脊髄性筋萎縮症(SMA)は、筋肉を動かす指令を出す運動神経細胞が変化したり、消失していくことでさまざまな症状があらわれる病気です。
SMAを有する患者さんの割合は10万人に1人といわれています。

  • ※ 伊藤万由里ほか: 東女医大誌. 83, E52, 2013.

SMAの原因

SMAを持つ患者さんのほとんどは、SMN1遺伝子を持っていないか変化しているために起こります。SMN1遺伝子は運動神経の生存や機能維持に必要なSMNタンパク質をつくっています。
SMN遺伝子(運動神経生存遺伝子)にはSMN1遺伝子とSMN2遺伝子があり、通常はSMN1遺伝子がメイン遺伝子として十分な量のSMNタンパク質をつくりますが、SMN1遺伝子に何らかの問題があった場合、SMNタンパク質がつくられなくなります。SMN2遺伝子にもSMNタンパク質をつくる機能がありますが、正常にはたらくSMNタンパク質を少ししかつくることができず、運動神経を維持するのに十分な量ではありません。

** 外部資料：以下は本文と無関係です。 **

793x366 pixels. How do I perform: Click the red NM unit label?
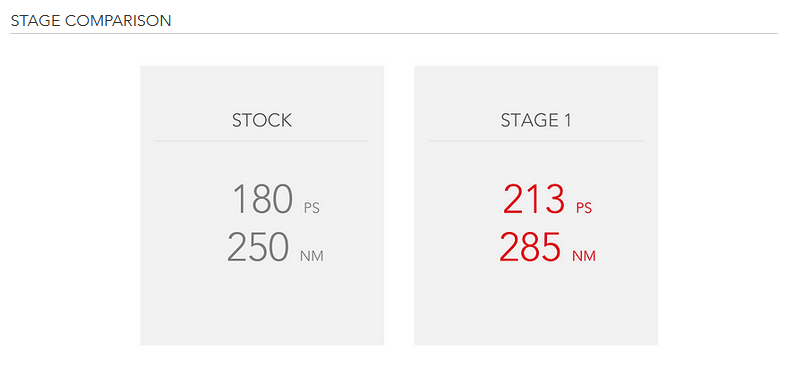click(x=584, y=256)
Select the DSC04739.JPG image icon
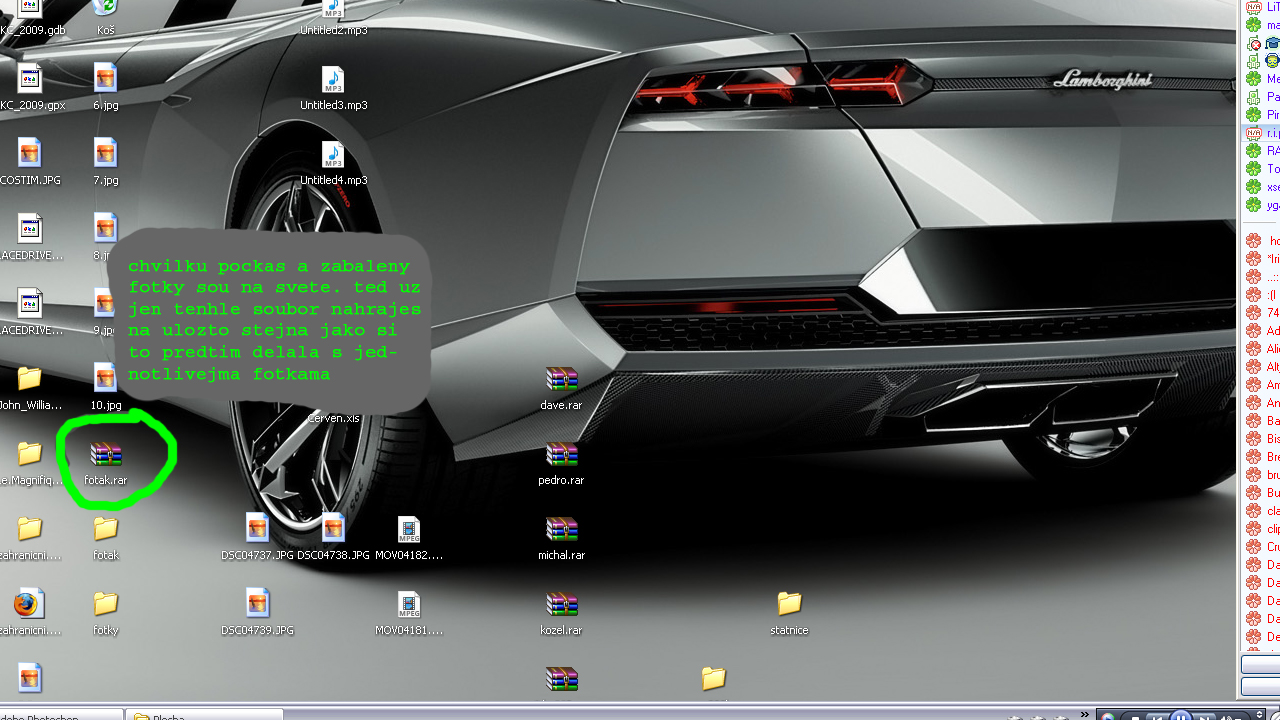The width and height of the screenshot is (1280, 720). [257, 605]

SMNタンパク質が不足すると、運動神経のはたらきを維持できなくなり、筋緊張低下、筋力低下や筋肉がやせ細る(筋萎縮)といった筋肉の変化があらわれます。
具体的には、生後3ヶ月〜6ヶ月のお子様の(乳児)の首のすわりが遅かったり、からだがやわらかく、ぐにゃぐにゃしているように感じる状態です。同じ時期に生まれた子と比べて成長が遅い、泣き声が弱い、おとなしい、唾液を飲み込めない等の症状があらわれます。



重症例では支えなしに座ることができず、哺乳困難、嚥下困難、誤嚥、呼吸不全をともないます。
その結果、90%以上が生後20ヵ月までに亡くなってしまうか、もしくは人工呼吸器による呼吸管理が必要な状態になります。

  • ※ Finkel RS. et al.: Neurology. 83(9), 810, 2014.
SMAでない方とSMA患者さんのSMN遺伝子と運動神経細胞(イメージ図)
SMAでない方とSMA患者さんのSMN遺伝子と運動神経細胞(イメージ図)

SMAは遺伝子の疾患です。
父親と母親が欠失または変化したSMN1遺伝子を持っている場合、そのお子さんは1/4(25%)の確率でSMAを発症します。父親または母親から受け継いだSMN1遺伝子のうちどちらか1つだけ欠失または変化している場合、SMAは発症せず、欠失または変化したSMN1遺伝子を有する「保因者」となります。保因者は一生涯SMAを発症することはありません。